**SOURCE MATERIAL:**

*** Block opens ***

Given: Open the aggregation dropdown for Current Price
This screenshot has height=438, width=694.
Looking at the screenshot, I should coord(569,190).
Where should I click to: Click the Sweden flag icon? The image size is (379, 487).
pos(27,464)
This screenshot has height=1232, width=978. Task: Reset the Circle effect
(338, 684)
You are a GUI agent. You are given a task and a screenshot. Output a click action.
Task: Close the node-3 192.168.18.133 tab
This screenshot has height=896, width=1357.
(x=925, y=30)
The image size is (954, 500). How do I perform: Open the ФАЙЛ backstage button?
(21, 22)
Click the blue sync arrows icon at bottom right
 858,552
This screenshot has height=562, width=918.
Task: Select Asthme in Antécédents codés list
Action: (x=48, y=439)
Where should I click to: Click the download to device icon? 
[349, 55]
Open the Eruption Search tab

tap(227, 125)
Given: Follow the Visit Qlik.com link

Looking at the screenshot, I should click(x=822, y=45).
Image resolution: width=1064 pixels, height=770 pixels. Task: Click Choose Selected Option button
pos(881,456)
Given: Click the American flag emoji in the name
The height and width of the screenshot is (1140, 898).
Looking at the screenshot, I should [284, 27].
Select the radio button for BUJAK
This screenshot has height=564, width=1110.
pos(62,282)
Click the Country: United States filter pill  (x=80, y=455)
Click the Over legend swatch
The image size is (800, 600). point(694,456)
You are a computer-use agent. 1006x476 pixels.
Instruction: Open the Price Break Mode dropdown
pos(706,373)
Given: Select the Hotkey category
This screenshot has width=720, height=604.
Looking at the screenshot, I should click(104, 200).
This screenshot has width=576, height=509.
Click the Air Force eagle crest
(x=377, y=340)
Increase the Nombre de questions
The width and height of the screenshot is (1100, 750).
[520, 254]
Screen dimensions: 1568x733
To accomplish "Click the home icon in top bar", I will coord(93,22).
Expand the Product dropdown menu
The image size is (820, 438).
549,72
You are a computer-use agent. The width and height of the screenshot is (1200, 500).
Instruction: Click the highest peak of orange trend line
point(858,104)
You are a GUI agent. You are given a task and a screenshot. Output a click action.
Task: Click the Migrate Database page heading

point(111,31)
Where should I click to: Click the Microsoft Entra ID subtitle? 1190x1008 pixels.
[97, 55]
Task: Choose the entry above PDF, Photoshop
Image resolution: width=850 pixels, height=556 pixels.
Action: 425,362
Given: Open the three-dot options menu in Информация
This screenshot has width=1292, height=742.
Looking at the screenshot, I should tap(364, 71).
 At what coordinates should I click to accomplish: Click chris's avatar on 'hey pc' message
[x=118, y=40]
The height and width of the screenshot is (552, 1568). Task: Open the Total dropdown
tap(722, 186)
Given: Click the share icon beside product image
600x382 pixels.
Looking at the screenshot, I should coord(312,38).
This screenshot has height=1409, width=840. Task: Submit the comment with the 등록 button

*** Block closes ***

**WHAT IS EXPECTED:** Nothing should appear in the output except the lines from the one with "Task: Click the Migrate Database page heading" through the end of the records above, copied exactly.

**PROBLEM SOLUTION:**
Task: Click the Migrate Database page heading

point(111,31)
Where should I click to: Click the Microsoft Entra ID subtitle? 1190x1008 pixels.
[97, 55]
Task: Choose the entry above PDF, Photoshop
Image resolution: width=850 pixels, height=556 pixels.
Action: 425,362
Given: Open the three-dot options menu in Информация
This screenshot has width=1292, height=742.
Looking at the screenshot, I should tap(364, 71).
 At what coordinates should I click to accomplish: Click chris's avatar on 'hey pc' message
[x=118, y=40]
The height and width of the screenshot is (552, 1568). Task: Open the Total dropdown
tap(722, 186)
Given: Click the share icon beside product image
600x382 pixels.
Looking at the screenshot, I should coord(312,38).
This screenshot has height=1409, width=840. Task: Submit the comment with the 등록 button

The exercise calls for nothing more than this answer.